Define your NixtlaClient
The first thing we will need is to define the API Key. You can follow the instructions here
from nixtla import NixtlaClient
api_key = "api_key"
model = NixtlaClient(api_key=api_key)
TimeGPT Predictions
Now we can run the TimeGPT predictions on the noisy and the Savitzky-Golay filtered signal:
#Pick one of the two
input_signal = noisy_signal
input_signal = filtered_signal
def run_timegpt(input_signal = input_signal)
window = 15
ds = pd.date_range(start='2023-01-01', periods=len(x)-window, freq='D')
df = pd.DataFrame({'ds': ds[900:], 'y': input_signal[900:-window]})
# Run forecast with TimeGPT-1
forecast = model.forecast(df, h=window) # h = forecast horizon
ds = pd.date_range(start='2023-01-01', periods=len(x), freq='D')
df = pd.DataFrame({'ds': ds, 'y': y})
return df, forecast
This is how we can run TimeGPT-1 on both the real and the cleaned signal.
df, noisy_forecast = run_timegpt(input_signal = noisy_signal)
_, cleaned_forecast = run_timegpt(input_signal = cleaned_forecast)
We can now visually explore the difference between forecasting on a cleaned and a noisy/measured signal using the code below:
x_df = np.array(df['ds'])
y_df = np.array(df['y'])
x_forecast = np.array(forecast['ds'])
y_forecast = np.array(cleaned_forecast['TimeGPT'])
y_messy_forecast = np.array(noisy_forecast['TimeGPT'])
plt.figure(figsize = (15,10))
plt.subplot(2,1,1)
plt.plot(x_df, y_df, label = 'Measured signal')
plt.plot(x_forecast, y_forecast, color = 'cyan', label = 'TimeGPT Prediction (on cleaned input)')
plt.plot(x_forecast, y_messy_forecast, color = 'white', label = 'TimeGPT Prediction (on noisy input)')
plt.ylabel('Amplitude', fontsize = 20)
plt.xlabel('Time', fontsize = 20)
plt.legend(fontsize = 15, loc = 'upper left')
plt.xticks(fontsize = 10, rotation = 45)
plt.yticks(fontsize = 10, rotation = 0)
plt.subplot(2,1,2)
plt.plot(x_df, y_df, label = 'Measured signal')
plt.plot(x_forecast, y_forecast, color = 'cyan', label = 'TimeGPT Prediction (on cleaned input)')
plt.plot(x_forecast, y_messy_forecast, color = 'white', label = 'TimeGPT Prediction (on noisy input)')
plt.legend(fontsize = 15, loc = 'upper left')
plt.xticks(fontsize = 10, rotation = 45)
plt.yticks(fontsize = 10, rotation = 0)
plt.xlim(pd.Timestamp("2025-09-01"),pd.Timestamp("2025-09-26"))

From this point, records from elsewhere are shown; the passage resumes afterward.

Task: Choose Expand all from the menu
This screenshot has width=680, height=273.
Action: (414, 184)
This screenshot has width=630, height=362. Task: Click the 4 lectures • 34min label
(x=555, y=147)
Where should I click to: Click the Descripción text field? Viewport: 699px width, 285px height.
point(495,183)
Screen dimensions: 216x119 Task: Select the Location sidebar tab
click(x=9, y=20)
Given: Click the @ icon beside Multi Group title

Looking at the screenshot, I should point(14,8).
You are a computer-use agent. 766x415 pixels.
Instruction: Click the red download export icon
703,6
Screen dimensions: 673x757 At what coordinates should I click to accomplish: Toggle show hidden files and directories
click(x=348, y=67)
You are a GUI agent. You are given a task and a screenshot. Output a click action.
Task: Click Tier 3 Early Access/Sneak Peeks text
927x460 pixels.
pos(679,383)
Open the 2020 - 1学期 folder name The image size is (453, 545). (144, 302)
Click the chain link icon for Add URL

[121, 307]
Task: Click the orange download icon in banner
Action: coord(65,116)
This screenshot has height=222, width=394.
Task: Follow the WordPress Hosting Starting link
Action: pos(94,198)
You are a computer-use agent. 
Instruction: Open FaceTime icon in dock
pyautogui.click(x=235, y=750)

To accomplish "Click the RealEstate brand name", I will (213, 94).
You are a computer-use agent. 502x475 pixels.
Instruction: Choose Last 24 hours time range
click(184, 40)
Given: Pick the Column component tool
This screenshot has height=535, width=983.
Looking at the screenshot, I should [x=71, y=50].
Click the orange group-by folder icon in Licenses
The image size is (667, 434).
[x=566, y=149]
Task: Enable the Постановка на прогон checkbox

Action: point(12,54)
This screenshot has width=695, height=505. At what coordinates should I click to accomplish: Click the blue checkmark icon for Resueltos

plt.ylabel('Amplitude', fontsize = 20)
plt.xlabel('Time', fontsize = 20)
plt.ylim(9.5,)
plt.savefig('images/TimeGPT_Prediction_vs_noisy.svg')
plt.tight_layout()
A brief description of the plot is shown below:
- The top subplot shows the full time series of the underlying signal (in green), the TimeGPT forecast (in cyan) applied on the Savitzky-Golay filtered signal, and the TimeGPT forecast applied on the noisy input (real) signal.
- The bottom subplot shows a zoomed in version of the top subplot.
As we can see, the cyan predictions, on the cleaned input, are much more in line with the green signal. This is because the cyan predictions are generated on a preprocessed cleaned signal, while the white predictions are generated on a noisy non cleaned input one.
Conclusions
Let's summarize the topics treated in the blogposts:
Measured time series are usually noisy and noise can impact your Machine Learning downstream tasks (e.g. in forecasting, anomaly detection, or classification)
Savitzky–Golay filtering has been applied as a smoothing technique to smooth the measured signal and remove its noise. The idea of the filter is to fit a local polynomial over a sliding window.
Implementation is straightforward. With scipy.signal.savgol_filter, only the window length and polynomial degree need to be tuned.
Filtering improves model performance. In the example, TimeGPT forecasts on the denoised signal were closer to the true underlying signal than forecasts on noisy data.